> _WORK INSTRUCTIONS_
Would you restate each line of the data below word for word, without its pictures?

DATA FOR THIS EXERCISE: Begin

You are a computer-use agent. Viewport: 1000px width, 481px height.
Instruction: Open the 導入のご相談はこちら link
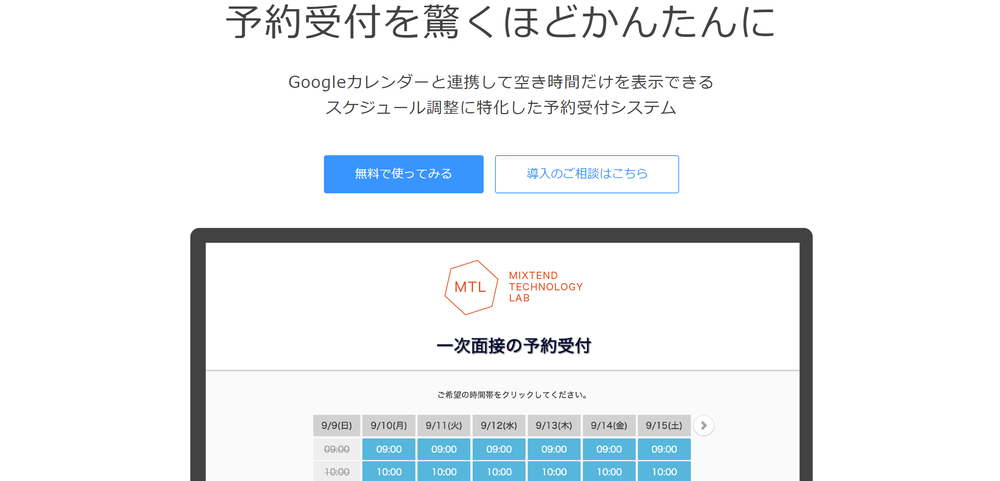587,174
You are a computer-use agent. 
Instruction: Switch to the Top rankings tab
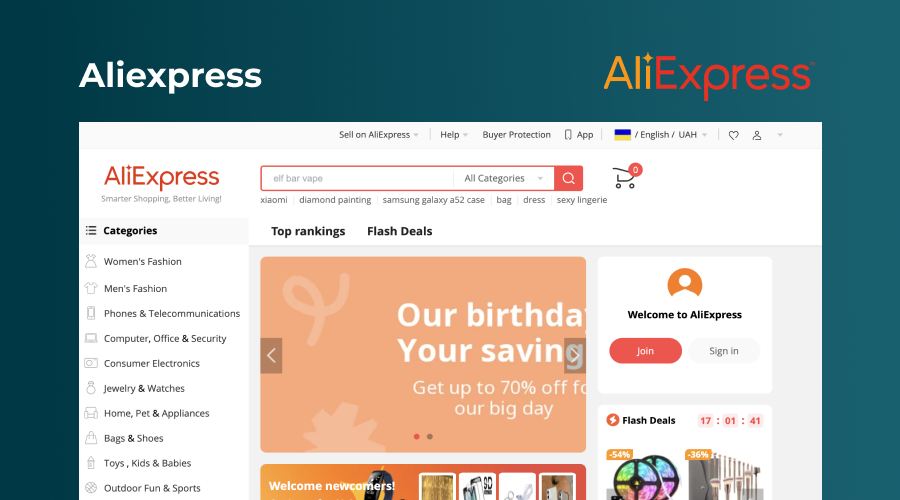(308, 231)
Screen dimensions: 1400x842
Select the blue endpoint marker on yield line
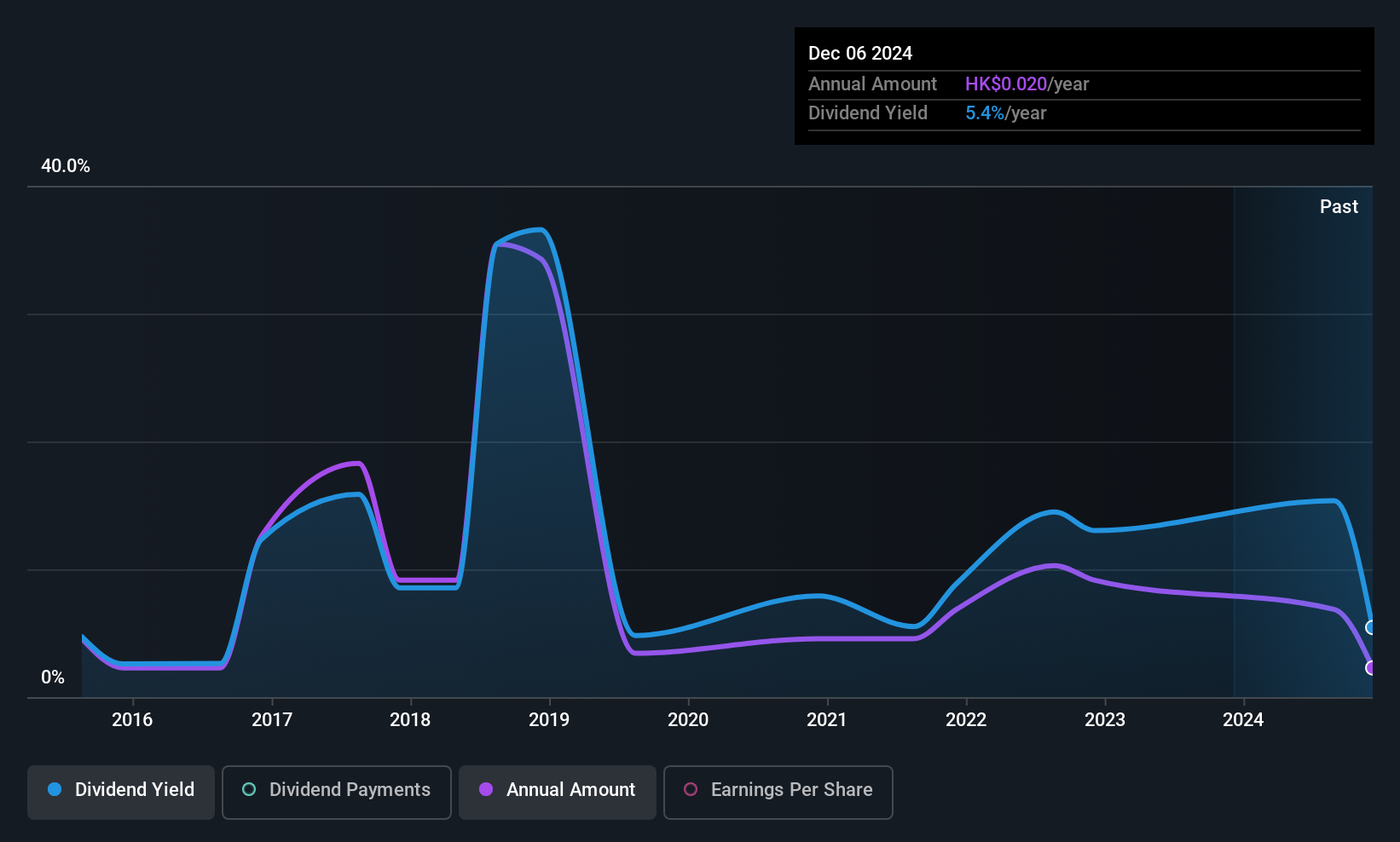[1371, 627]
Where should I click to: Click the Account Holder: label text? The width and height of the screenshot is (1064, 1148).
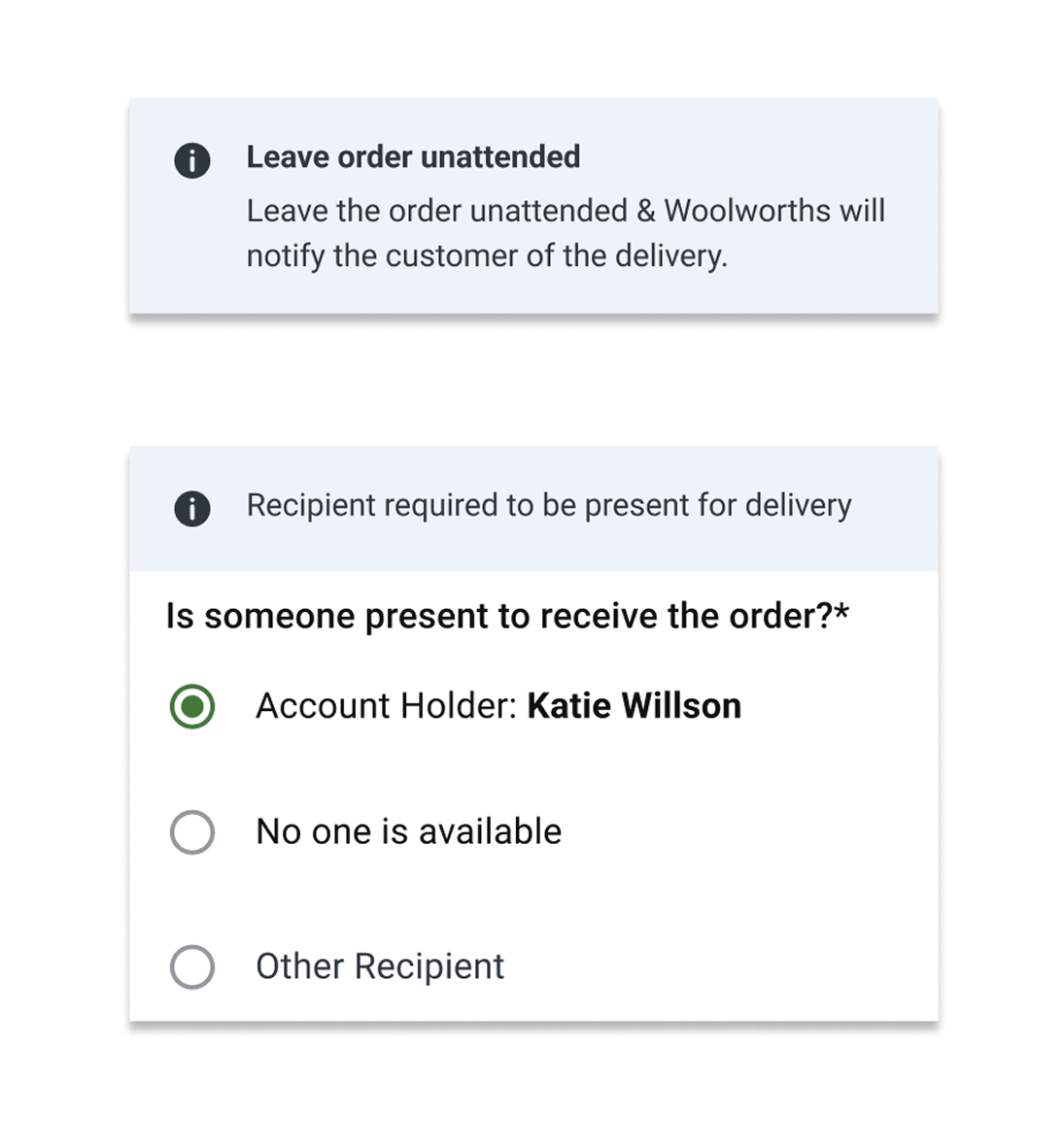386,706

DATA FOR THIS EXERCISE: End

> _WRITTEN SOLUTION_
You are a computer-use agent. Viewport: 1000px width, 481px height.
Instruction: Open the 導入のご相談はこちら link
587,174
You are a computer-use agent. 
Instruction: Switch to the Top rankings tab
(308, 231)
Screen dimensions: 1400x842
Select the blue endpoint marker on yield line
[1371, 627]
Where should I click to: Click the Account Holder: label text? The width and height of the screenshot is (1064, 1148).
386,706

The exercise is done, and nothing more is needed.